As a chief information security officer (CISO), how do you build a cybersecurity practice that supports the digital transformation efforts of a company?
Before founding what is now my current company nearly four years ago, I spent most of my career in a practitioner’s chair as chief technology and security officer with a financial group and earlier as VP of corporate audit at an investment banking company. While these are stories for another day, my experiences there are what drove me to establish this company and to make the push toward risk-based vulnerability orchestration across applications and infrastructure. This shift in perspective means finding more effective ways to integrate security tools into the existing digital environment without impacting the speed of business.
It is important to remember that every company today, regardless of its model, is a software company. From surgical robotics to autonomous vehicles to beer distributors, all businesses are focused on bringing better products to the market at a faster rate, which translates into the need for a more robust software development life cycle (SDLC). And because the software these companies bring to market must support their business objective of maintaining ongoing customer and partner trust, the role of security is always in play. In this way, the digital transformation of any organization relies heavily on its cybersecurity practices, a process based on three basic pillars:
1. Modernizing The Software Development Stack. Because these bundles of software are what comprise the back end — from the operating system to programming frameworks — and provide a layer for compatibility, they remain a critical piece of the digital transformation process.
2. Moving To Microservices. An effective application programming interface (API) strategy involves improving the speed and quality of software development, which typically runs in a single process. By breaking them into smaller “micro” parts with independent functions, it becomes easier to implement and manage security.
3. Using The Cloud. Finding an effective cloud strategy that merges traditional environments with the latest technologies is key to building resilient and security-rich solutions for business.
In the past, I have met with a number of CISOs to discuss strengthening cybersecurity across the SDLC, a conversation that inevitably brings up the subject of digital transformation and how it can be facilitated through proper support. Regardless of industry, these executive leaders tend to share three significant concerns:
1. Achieving Visibility Across The Enterprise. Even though application security (AppSec) teams share a tight connection with security operations (SecOps) and vice versa, there is still a disconnect between the two. CISOs are continually trying to tackle this issue and gain a more holistic view of what’s happening in their environment. And with so many silos functioning at once, this can feel almost impossible.
2. Driving Security In A World Of Continuous Delivery. To keep companies competitive in today’s digital market, IT teams are driven to deliver applications and capabilities at a breakneck pace. Realistically achieving this goal, while also ensuring effective security, is hampered by fragmented tools and processes.
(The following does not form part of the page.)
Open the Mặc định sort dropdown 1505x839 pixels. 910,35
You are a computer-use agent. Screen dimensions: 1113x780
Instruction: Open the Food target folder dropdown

3. Aligning Security With Business Priorities. As companies move through the process of digital transformation, certain critical systems and services will remain at the forefront of the challenge. Finding ways to align with these priorities while also maintaining effective security practices is no easy feat.
When it comes to battling these concerns, there is no silver bullet for success. If there were, you wouldn’t be reading this article. That said, there are several places CISOs can look when trying to support the digital transformation initiatives of a company, all of which share a common thread.
Understanding is the starting point for CISOs. It is impossible to align risk with business if you don’t recognize what systems, applications and services are most critical to the organization
Strategizing comes from a clear understanding of a company’s current pipeline and processes, as well as the desired future state. As part of this, an assessment should be completed to determine:
- Capture KPIs: CISOs need to be familiar with their infrastructure and how these assets tie back to the business. Which ones are critical to a business line and must be closely watched to identify risk? Is there an acceptable level of risk involved? Immediately aligning with the business on these questions will allow for more focus time and future attention.
- Existing Scanning Tools: It is important to take inventory of both open source and commercial tools, including those used for static and dynamic code scans, composition analysis, pen testing and assessments of container and vulnerability management. This process will help CISOs better understand where visibility is clear, somewhat opaque or missing altogether — and how it can serve as a roadmap for teams.
Testing and learning never end. Using open-source scanning tools offers a clearer view into what security gaps exist between priority assets and existing tools when looking for vulnerabilities and risk across the SDLC pipeline, while also checking the efficacy of current scan tools. Can open-source close some of these gaps?
While it’s true digital transformation relies heavily on the modernization of certain cybersecurity practices, we should also never forget the need for human intervention. From managing workflows to drawing insight across the organization, people are the driving force behind the systems and infrastructure that underpin business today. And as leaders in information security, CISOs must continually work to ensure that force heads in all the right directions.